§ STATED PROBLEM 1: Using the summary of Ivan's dying, explain why Ivan stops hating his daughter and wife near the end.
§ STATED PROBLEM 2: In the summary of Ivan's dying, rewrite the paragraph beginning "In the final days of his life" as a short list that keeps its main facts.
§ STATED PROBLEM 3: In the summary of Ivan's dying, give the stretch from "In the final" through "sigh, Ivan dies." again, replacing "artificial" with "false".

=== PAGE EXCERPT ===

During the long and painful process of death, Ivan dwells on the idea that he does not deserve his suffering because he has lived rightly. If he had not lived a good life, there could be reason for his pain; but he has, so pain and death must be arbitrary and senseless. As he begins to hate his family for avoiding the subject of his death, for pretending he is only sick and not dying, he finds his only comfort in his peasant boy servant Gerasim, the only person in Ivan’s life who does not fear death, and also the only one who, apart from his own son, shows compassion for him. Ivan begins to question whether he has, in fact, lived a good life.

In the final days of his life, Ivan makes a clear split between an artificial life, such as his own, which masks the true meaning of life and makes one fear death, and an authentic life, the life of Gerasim. Authentic life is marked by compassion and sympathy; the artificial life by self-interest. Then “some force” strikes Ivan in the chest and side, and he is brought into the presence of a bright light. His hand falls onto his nearby son’s head, and he pities him. He no longer hates his daughter or wife, but rather feels sorry for them, because he has found at last a joy in authentic life and they will continue their artificial lives, fearing death. In the middle of a sigh, Ivan dies.

=== PROVIDED INFORMATION ===

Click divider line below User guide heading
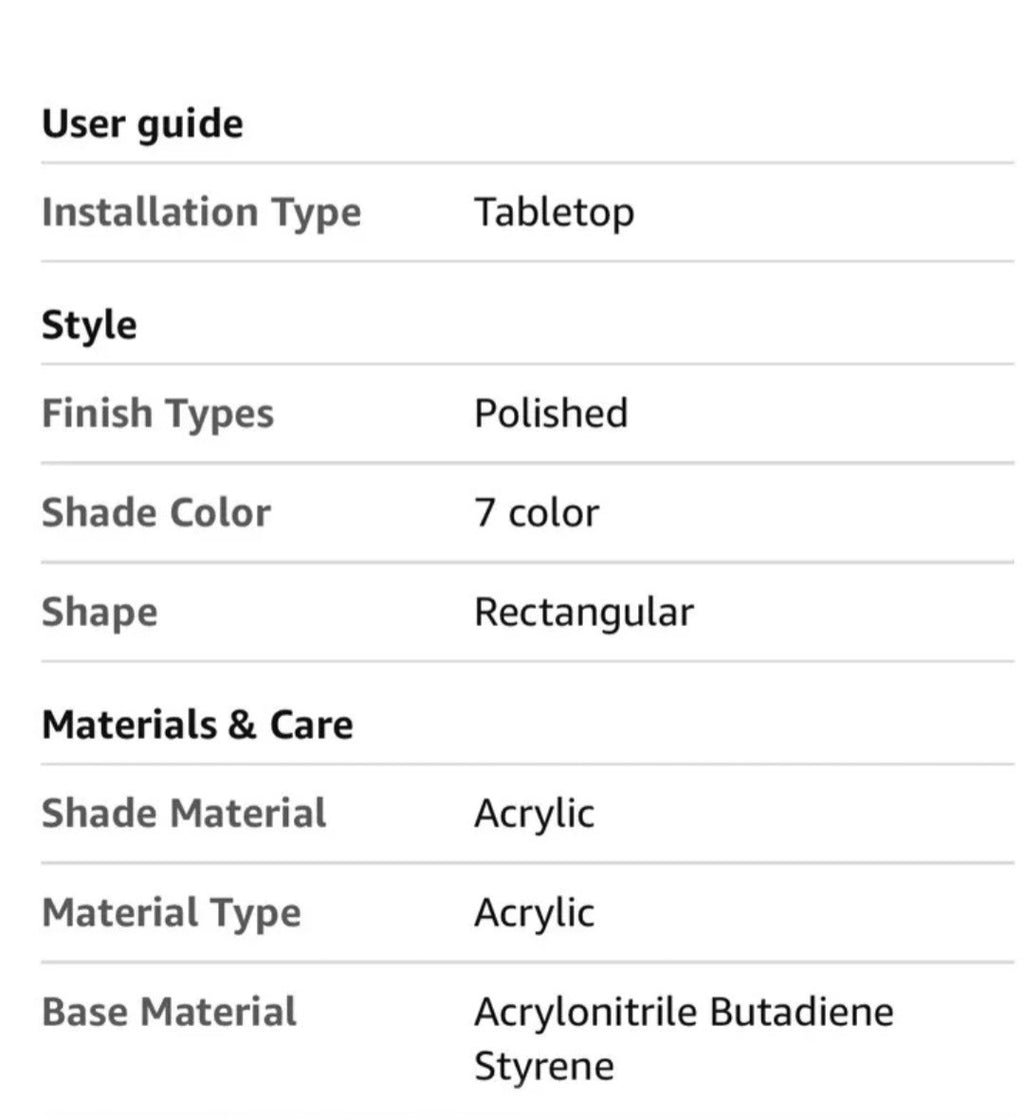Image resolution: width=1024 pixels, height=1120 pixels. pyautogui.click(x=528, y=163)
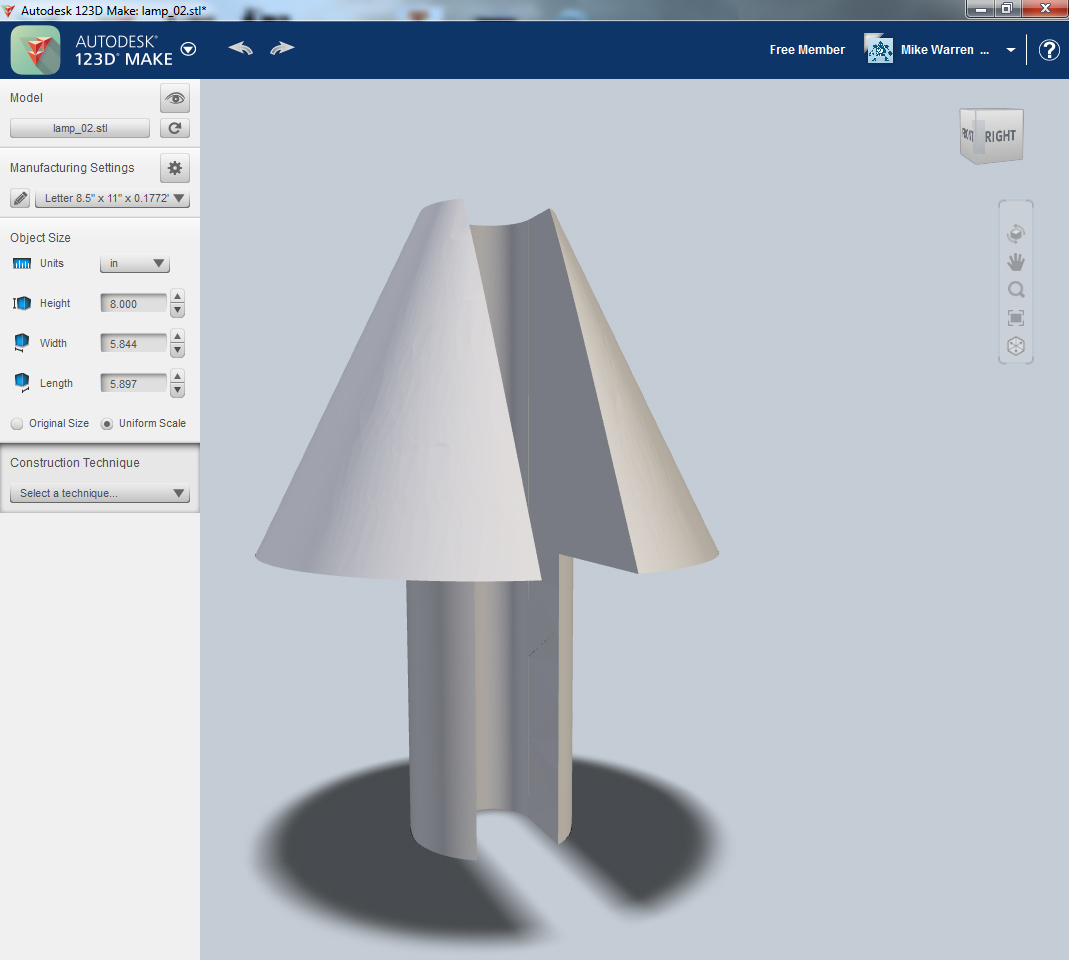Select the Orbit tool on the navigation bar
This screenshot has height=960, width=1069.
[x=1015, y=233]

===

§ EXERCISE OUTPUT 1: Ivan has at last found joy in authentic life, which is marked by compassion and sympathy. His wife and daughter will go on living artificial lives and fearing death, so he feels sorry for them instead of hating them.

§ EXERCISE OUTPUT 2:
- Near death, Ivan divides life into two kinds: artificial, like his own, and authentic, like Gerasim's.
- Artificial life masks life's true meaning, makes one fear death, and is marked by self-interest.
- Authentic life is marked by compassion and sympathy.
- "Some force" strikes Ivan in the chest and side, and he is brought before a bright light.
- His hand falls on his son's head, and he pities him.
- He feels sorry for his wife and daughter rather than hating them, because he has found joy in authentic life while they will go on living artificially and fearing death.
- Ivan dies in the middle of a sigh.

§ EXERCISE OUTPUT 3:
In the final days of his life, Ivan makes a clear split between an false life, such as his own, which masks the true meaning of life and makes one fear death, and an authentic life, the life of Gerasim. Authentic life is marked by compassion and sympathy; the false life by self-interest. Then “some force” strikes Ivan in the chest and side, and he is brought into the presence of a bright light. His hand falls onto his nearby son’s head, and he pities him. He no longer hates his daughter or wife, but rather feels sorry for them, because he has found at last a joy in authentic life and they will continue their false lives, fearing death. In the middle of a sigh, Ivan dies.